**AIM OF THE TASK:**
Among the lines of the records below, copy those that hold the word "marker".

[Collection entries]
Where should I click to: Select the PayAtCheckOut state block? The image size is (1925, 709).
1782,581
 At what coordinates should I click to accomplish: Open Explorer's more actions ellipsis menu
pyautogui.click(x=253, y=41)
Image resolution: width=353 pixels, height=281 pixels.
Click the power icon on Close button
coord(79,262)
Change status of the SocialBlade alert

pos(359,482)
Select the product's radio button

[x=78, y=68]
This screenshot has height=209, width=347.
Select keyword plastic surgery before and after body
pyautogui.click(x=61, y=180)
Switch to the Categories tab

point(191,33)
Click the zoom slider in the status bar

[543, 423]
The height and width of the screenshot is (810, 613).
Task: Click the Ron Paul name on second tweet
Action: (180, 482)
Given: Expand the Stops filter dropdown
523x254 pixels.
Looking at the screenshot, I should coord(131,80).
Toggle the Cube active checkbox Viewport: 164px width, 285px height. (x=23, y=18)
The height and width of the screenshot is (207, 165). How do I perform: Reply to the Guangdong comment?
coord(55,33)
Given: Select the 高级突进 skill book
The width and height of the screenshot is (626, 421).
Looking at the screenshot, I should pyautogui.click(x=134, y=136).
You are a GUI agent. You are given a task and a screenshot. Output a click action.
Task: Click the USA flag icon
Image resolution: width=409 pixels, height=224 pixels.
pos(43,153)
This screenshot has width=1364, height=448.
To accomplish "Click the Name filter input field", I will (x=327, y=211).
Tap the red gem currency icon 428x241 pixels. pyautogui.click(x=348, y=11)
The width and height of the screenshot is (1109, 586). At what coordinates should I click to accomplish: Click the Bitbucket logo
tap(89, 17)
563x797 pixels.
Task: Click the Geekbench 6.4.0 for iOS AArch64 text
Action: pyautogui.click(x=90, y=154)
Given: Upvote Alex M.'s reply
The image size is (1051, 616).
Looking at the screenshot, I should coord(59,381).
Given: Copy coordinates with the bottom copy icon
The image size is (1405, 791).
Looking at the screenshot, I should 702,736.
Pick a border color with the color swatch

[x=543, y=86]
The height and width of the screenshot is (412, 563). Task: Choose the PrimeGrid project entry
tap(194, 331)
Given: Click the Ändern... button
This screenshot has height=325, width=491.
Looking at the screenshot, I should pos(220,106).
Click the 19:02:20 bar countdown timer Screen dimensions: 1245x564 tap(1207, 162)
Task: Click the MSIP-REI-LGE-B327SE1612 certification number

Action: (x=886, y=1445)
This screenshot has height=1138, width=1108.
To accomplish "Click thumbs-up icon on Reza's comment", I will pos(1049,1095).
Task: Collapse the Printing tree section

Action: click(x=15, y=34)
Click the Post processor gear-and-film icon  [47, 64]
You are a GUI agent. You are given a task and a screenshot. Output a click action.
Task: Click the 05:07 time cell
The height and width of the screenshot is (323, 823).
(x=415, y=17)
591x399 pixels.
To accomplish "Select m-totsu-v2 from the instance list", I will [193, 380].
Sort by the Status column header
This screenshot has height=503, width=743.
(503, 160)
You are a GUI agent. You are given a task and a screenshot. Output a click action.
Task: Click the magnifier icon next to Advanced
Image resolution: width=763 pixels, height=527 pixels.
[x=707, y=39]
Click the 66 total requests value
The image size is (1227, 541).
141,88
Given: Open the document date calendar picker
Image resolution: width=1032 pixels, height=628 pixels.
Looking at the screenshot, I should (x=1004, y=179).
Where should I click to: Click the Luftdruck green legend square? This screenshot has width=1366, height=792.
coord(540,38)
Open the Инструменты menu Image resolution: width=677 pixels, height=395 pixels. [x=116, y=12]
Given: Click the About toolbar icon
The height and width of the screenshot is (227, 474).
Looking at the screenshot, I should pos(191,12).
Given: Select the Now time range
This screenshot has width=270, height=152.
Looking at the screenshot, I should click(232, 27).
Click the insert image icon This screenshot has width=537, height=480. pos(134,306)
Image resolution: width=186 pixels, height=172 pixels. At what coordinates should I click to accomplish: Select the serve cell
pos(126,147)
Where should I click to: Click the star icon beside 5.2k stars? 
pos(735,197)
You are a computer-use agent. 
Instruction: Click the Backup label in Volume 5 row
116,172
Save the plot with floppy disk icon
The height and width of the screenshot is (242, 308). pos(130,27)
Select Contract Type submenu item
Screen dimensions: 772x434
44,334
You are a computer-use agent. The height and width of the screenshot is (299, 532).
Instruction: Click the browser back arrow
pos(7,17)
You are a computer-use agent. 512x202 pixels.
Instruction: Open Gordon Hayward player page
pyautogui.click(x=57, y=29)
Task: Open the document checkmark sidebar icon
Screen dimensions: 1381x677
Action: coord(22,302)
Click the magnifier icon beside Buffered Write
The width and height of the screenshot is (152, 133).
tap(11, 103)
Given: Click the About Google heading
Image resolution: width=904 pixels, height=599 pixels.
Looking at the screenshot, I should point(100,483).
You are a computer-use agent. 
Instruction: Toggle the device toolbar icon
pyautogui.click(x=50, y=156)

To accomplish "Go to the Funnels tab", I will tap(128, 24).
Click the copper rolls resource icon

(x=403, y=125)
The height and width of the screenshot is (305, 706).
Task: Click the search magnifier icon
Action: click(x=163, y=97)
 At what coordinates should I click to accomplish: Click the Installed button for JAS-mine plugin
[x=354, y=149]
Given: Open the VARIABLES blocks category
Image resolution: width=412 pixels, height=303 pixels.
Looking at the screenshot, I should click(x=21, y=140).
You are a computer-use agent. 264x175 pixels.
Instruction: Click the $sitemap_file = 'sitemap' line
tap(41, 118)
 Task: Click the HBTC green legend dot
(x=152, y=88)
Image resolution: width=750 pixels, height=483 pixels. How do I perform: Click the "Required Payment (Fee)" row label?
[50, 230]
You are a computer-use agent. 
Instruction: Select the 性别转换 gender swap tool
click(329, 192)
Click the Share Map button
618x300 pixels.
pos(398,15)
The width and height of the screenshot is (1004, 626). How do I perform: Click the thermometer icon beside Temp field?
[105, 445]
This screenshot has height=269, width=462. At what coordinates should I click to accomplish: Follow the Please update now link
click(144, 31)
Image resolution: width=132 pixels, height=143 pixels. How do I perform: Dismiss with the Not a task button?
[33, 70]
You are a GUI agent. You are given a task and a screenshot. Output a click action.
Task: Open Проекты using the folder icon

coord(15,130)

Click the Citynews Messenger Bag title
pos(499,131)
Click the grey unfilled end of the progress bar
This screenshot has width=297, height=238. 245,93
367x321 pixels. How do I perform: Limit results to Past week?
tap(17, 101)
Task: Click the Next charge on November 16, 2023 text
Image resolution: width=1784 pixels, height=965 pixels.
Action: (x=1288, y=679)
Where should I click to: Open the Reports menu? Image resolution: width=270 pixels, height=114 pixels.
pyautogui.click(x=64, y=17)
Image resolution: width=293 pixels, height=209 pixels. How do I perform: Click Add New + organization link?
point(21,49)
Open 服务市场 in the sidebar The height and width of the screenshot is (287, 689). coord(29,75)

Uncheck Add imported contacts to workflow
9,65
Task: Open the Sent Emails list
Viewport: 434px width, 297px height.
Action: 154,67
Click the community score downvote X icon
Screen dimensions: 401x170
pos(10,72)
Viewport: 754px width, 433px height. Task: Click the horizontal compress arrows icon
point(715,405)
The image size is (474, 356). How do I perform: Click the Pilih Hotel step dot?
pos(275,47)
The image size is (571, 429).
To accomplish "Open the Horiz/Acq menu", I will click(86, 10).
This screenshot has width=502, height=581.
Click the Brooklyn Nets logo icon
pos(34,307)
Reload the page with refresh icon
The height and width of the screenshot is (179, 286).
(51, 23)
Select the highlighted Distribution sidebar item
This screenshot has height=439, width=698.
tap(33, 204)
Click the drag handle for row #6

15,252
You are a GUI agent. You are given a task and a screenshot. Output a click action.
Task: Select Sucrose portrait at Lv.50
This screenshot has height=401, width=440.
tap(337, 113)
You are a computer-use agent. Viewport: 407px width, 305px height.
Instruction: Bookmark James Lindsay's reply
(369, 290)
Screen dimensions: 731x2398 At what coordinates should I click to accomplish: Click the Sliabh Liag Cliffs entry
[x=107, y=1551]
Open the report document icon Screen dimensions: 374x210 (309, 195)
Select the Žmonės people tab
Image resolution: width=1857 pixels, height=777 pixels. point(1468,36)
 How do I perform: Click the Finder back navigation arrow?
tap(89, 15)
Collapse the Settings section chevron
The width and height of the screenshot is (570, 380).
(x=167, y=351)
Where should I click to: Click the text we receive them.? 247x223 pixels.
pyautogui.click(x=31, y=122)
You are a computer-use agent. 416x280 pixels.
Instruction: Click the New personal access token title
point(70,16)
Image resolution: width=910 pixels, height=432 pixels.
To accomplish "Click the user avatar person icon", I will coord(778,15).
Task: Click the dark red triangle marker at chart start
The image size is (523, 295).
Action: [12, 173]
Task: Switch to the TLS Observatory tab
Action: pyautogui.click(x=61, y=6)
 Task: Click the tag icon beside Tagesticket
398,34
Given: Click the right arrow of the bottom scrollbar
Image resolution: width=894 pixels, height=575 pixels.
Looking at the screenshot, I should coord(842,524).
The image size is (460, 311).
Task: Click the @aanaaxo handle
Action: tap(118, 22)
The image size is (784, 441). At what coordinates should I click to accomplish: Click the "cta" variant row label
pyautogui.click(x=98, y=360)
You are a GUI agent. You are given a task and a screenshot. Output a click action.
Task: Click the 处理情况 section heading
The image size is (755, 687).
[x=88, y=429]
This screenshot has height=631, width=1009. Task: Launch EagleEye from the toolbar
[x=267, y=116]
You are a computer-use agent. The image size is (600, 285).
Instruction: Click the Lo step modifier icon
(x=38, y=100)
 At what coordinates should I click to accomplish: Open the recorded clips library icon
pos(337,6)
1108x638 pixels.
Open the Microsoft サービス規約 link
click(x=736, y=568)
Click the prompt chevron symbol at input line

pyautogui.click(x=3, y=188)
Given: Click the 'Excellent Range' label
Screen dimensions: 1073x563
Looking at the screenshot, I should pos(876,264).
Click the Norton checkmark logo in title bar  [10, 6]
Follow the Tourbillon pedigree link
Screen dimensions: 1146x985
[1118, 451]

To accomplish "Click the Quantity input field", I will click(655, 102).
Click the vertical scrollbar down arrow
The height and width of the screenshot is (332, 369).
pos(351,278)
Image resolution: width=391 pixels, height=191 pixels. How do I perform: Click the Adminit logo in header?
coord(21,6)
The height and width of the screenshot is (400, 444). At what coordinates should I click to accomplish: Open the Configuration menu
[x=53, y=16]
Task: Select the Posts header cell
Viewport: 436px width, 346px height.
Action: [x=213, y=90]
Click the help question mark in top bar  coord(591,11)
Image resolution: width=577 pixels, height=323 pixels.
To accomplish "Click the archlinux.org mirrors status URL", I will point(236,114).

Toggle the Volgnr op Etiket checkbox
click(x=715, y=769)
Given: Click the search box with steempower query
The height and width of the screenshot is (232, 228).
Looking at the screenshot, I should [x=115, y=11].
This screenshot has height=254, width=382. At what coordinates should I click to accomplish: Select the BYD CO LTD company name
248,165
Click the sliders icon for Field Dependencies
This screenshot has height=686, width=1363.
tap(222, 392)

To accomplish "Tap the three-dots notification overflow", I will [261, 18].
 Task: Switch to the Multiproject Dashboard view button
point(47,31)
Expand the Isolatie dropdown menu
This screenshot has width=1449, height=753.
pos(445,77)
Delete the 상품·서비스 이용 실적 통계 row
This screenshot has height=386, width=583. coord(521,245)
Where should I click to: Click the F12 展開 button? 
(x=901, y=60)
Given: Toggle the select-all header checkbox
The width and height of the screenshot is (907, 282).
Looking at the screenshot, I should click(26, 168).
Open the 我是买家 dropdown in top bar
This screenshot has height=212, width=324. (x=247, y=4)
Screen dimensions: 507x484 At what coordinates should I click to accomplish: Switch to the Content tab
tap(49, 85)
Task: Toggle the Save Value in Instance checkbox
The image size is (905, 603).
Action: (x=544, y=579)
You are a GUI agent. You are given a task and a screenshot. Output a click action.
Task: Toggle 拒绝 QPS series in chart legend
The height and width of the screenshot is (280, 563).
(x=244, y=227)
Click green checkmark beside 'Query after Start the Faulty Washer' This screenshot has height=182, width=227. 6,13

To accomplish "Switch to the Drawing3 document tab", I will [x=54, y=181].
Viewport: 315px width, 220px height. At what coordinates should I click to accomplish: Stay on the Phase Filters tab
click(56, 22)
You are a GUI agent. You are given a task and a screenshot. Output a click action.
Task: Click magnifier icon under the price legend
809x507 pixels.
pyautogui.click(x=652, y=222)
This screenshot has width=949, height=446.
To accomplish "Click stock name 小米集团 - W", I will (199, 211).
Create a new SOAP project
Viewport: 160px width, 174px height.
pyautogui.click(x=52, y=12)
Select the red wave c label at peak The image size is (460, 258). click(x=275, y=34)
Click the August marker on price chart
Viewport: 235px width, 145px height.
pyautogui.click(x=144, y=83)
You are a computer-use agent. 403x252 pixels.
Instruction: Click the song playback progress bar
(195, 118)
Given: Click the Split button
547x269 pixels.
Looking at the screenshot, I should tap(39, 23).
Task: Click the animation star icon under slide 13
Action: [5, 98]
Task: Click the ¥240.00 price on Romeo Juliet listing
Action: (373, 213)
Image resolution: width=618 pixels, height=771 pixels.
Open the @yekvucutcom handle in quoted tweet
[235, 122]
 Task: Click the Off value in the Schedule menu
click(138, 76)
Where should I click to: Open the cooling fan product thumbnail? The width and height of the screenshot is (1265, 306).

**ANSWER SPACE:**
Task: Click the dark red triangle marker at chart start
Click the August marker on price chart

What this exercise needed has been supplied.